Russian-speaking YouTuber Mzk revealed a fraud involving Valve's support employee working with a scammer. They were allegedly restoring old inactive accounts and selling their inventories. The video came out on Mzk's channel, available with English subtitles.
His source is a person named Aleksandr, who reportedly did the whole scam. it started after a supposed Steam employee, mentioned as "Steam Help," began trading personal information for a "serious price." Aleksandr contacted him, and they came up with the idea of using old inactive accounts to sell the items.
They chose 5 or 10-year-old accounts. The steam employee could get access to login, first email, phone number, and other detailed data. He had no access to the password, so the scammers were restoring them, pretending to be the owners. They also checked if an account was bought on a third-party platform and not properly registered. Supposedly, the Steam employee could use a data as old as 15-years to do it.
The YouTuber showed some transaction history screenshots from Buff, a popular website for selling skins. Mzk claims these pictures show the stolen skins, totalling around $320k. But these were only the "cheap skins." To sell the expensive ones, the scammers contacted big traders, such as Zipel or Anomaly. The latter came to the comment section to partially confirm the story. Zipel also had a tweet that fits in line with Mzk's words.
Mzk provided one example. NAVI's player Valerii "B1T" Vakhovskiy has one of these skins, M4A1 | Howl. The YouTuber claimed he found the initial owner of the skin and shared his steam profile screenshot. In the video, he showed the story of the item transactions after the theft and how M4 ended up in his inventory. Overall, the video contains a lot of evidence of similar cases.
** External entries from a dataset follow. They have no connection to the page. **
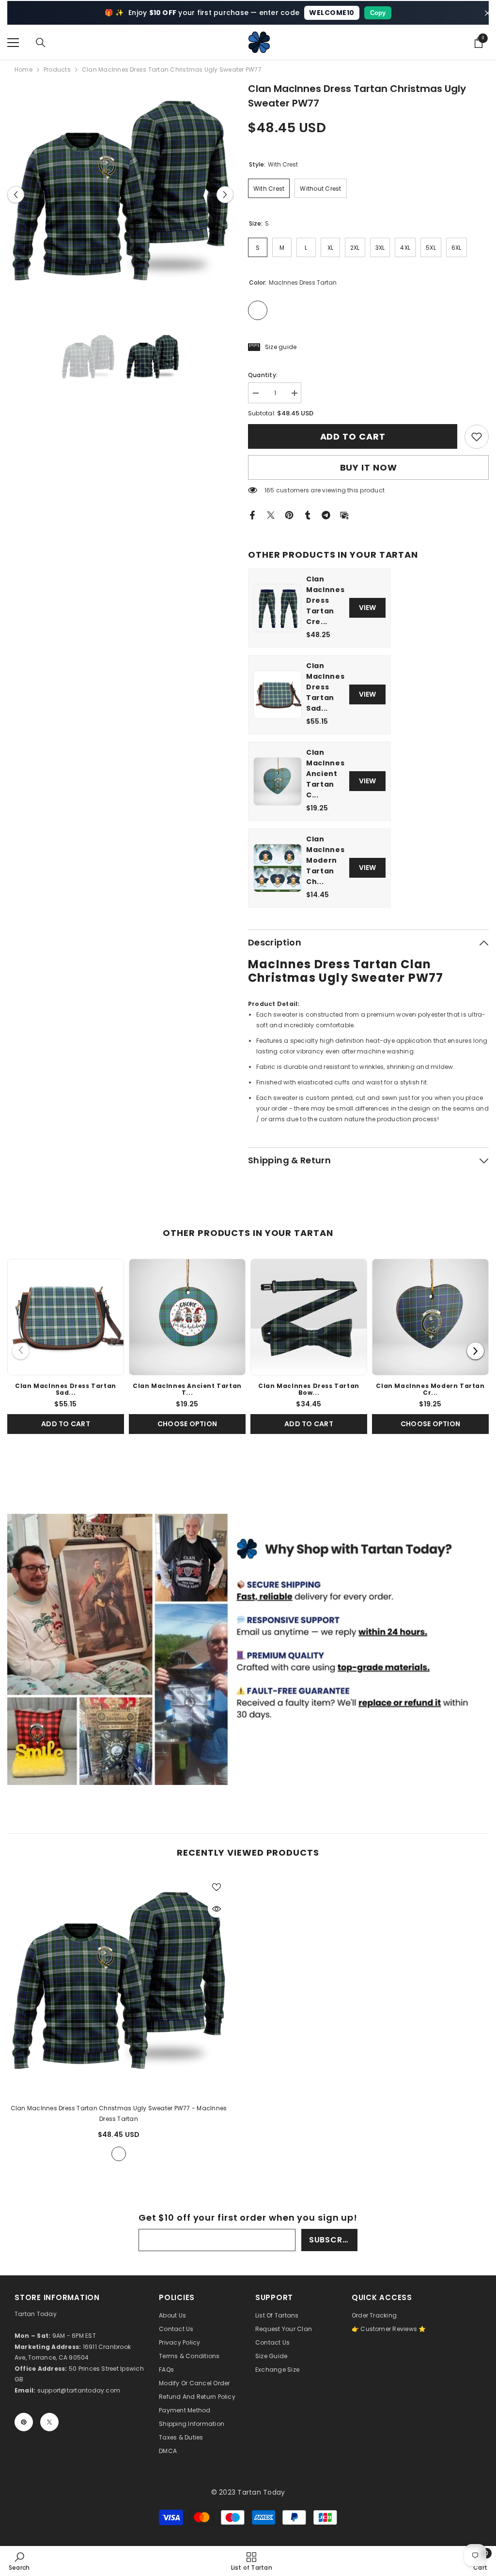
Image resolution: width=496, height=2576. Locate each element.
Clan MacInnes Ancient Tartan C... (325, 773)
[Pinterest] (289, 515)
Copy (378, 12)
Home (23, 69)
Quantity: (263, 375)
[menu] (13, 42)
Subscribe (331, 2239)
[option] (120, 194)
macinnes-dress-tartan (118, 2154)
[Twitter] (270, 515)
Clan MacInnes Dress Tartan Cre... (325, 600)
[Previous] (20, 1350)
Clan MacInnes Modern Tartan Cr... (430, 1389)
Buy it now (368, 467)
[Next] (475, 1350)
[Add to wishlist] (216, 1886)
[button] (15, 194)
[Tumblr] (307, 515)
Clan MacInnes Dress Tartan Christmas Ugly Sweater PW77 (119, 2113)
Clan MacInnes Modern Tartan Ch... (325, 860)
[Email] (344, 515)
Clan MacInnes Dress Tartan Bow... (308, 1389)
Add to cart (353, 436)
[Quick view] (216, 1909)
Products (57, 69)
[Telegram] (326, 515)
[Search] (40, 42)
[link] (477, 437)
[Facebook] (252, 515)
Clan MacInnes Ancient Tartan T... (187, 1389)
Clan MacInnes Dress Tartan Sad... (325, 687)
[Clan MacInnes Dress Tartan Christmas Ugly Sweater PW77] (118, 1984)
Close (487, 12)
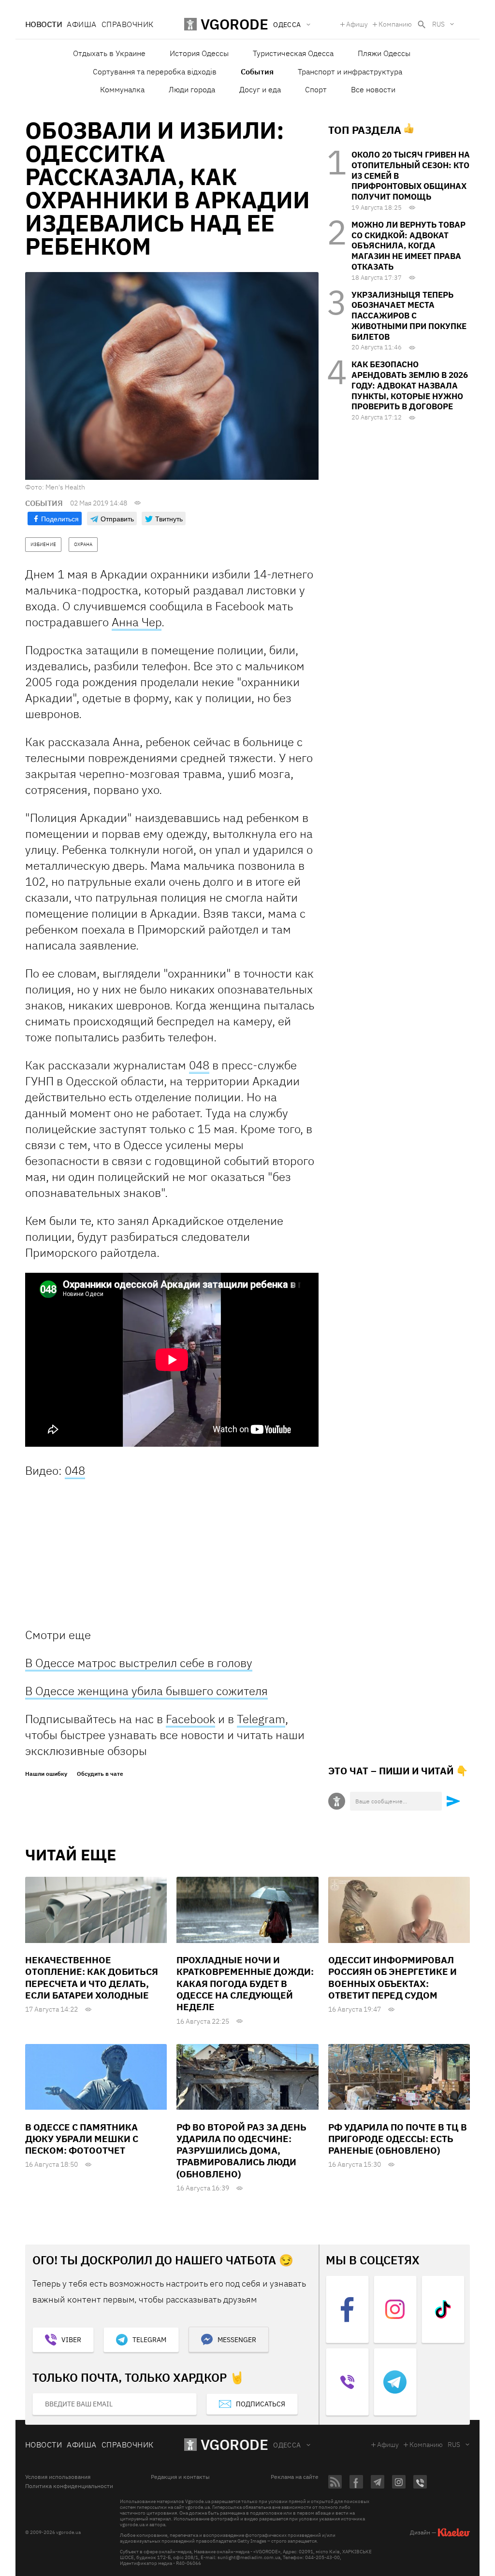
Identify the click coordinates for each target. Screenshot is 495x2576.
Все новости (373, 89)
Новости (43, 24)
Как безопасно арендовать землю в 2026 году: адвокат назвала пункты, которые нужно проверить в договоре (409, 385)
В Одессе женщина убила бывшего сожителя (146, 1690)
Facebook (190, 1719)
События (257, 71)
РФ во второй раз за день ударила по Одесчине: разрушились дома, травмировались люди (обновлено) (241, 2150)
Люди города (192, 89)
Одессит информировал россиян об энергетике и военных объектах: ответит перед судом (392, 1977)
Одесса (287, 2445)
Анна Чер (136, 622)
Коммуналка (122, 89)
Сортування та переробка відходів (155, 71)
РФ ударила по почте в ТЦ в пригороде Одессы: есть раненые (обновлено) (397, 2139)
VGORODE (234, 2444)
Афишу (357, 24)
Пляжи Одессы (384, 53)
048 (199, 1065)
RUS (438, 24)
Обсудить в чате (100, 1774)
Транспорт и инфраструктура (350, 71)
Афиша (81, 24)
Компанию (395, 24)
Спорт (316, 89)
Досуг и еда (260, 89)
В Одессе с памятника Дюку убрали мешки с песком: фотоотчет (81, 2139)
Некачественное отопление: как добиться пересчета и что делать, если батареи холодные (91, 1977)
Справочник (128, 24)
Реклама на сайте (295, 2477)
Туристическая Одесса (293, 53)
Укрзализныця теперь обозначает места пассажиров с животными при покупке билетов (408, 315)
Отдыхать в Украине (109, 53)
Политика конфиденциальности (69, 2486)
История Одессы (199, 53)
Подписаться (260, 2404)
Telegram (261, 1719)
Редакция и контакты (180, 2477)
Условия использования (57, 2477)
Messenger (237, 2339)
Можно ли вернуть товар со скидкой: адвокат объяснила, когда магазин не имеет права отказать (408, 245)
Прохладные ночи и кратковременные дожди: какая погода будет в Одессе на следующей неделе (245, 1983)
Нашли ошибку (46, 1774)
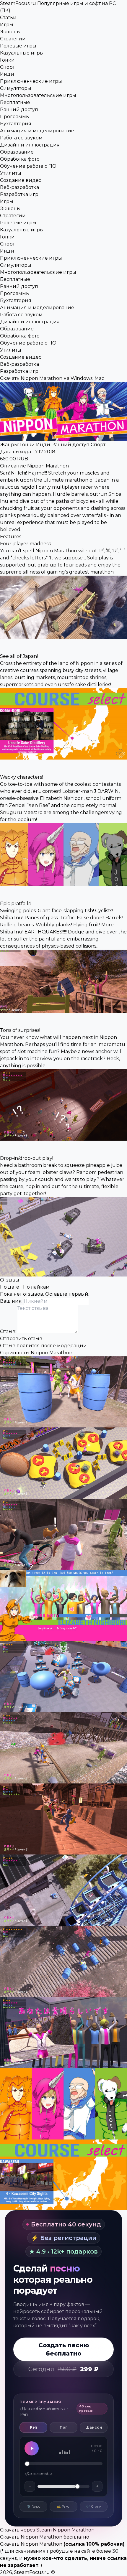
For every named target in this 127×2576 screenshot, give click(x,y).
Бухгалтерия (15, 123)
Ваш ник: (12, 1301)
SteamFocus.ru (32, 2572)
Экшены (10, 31)
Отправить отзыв (21, 1338)
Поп (64, 2427)
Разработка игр (19, 194)
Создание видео (21, 180)
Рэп (33, 2427)
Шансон (93, 2427)
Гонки (7, 60)
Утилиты (10, 173)
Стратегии (13, 39)
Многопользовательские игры (38, 95)
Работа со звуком (21, 138)
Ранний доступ (19, 109)
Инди (7, 74)
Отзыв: (8, 1331)
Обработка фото (20, 159)
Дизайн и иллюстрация (30, 145)
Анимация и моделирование (37, 131)
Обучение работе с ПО (28, 166)
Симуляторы (15, 88)
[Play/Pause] (32, 2448)
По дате (9, 1287)
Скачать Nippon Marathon (31, 2544)
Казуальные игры (22, 53)
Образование (17, 152)
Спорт (7, 67)
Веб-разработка (19, 187)
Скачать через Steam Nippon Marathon (47, 2530)
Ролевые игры (18, 46)
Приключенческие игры (31, 81)
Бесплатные (15, 102)
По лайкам (36, 1287)
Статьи (8, 17)
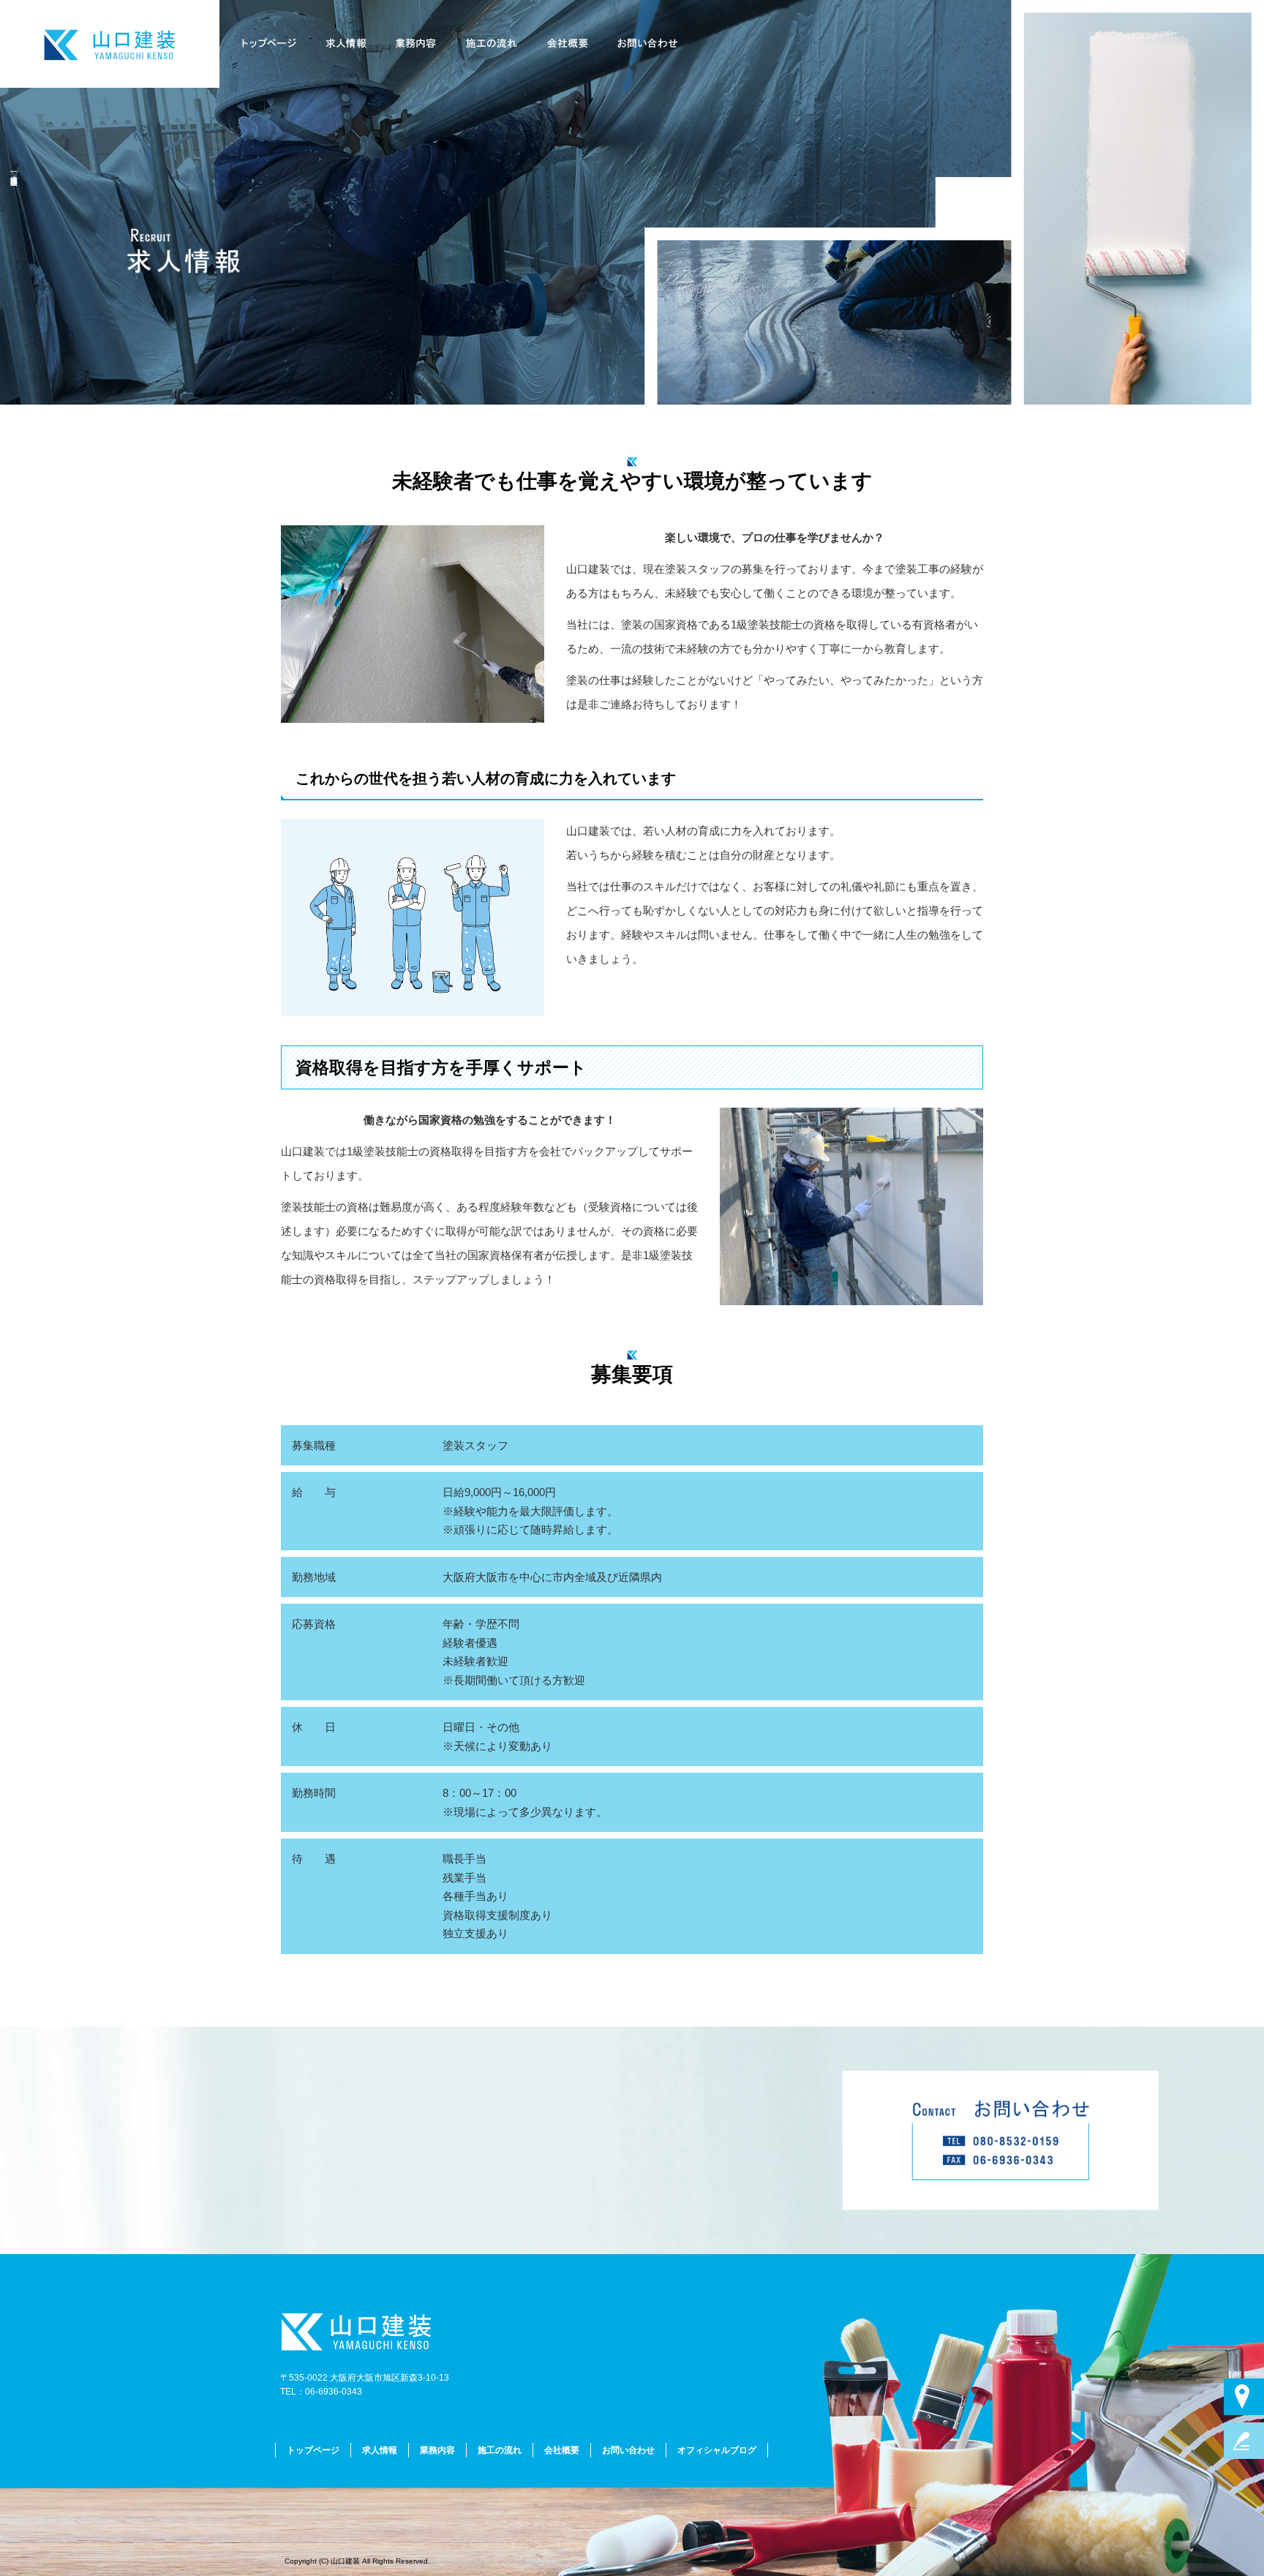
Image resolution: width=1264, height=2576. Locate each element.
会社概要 (569, 44)
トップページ (276, 44)
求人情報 (349, 44)
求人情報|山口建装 (14, 171)
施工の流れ (496, 44)
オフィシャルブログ (716, 2450)
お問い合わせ (642, 44)
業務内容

The scammers weren't the only ones who allegedly used this scheme in Steam Support. At some point, Aleksandr tried to fight his competitors with some success. He and the Steam support employee stole items for about a year until they tried to steal from "someone with strong connections." "If you see an expensive skin that was traded for about a year ago, and his owner's account was deleted, there's a 95% chance it was stolen from a restored account," concluded Mzk at the end of the video.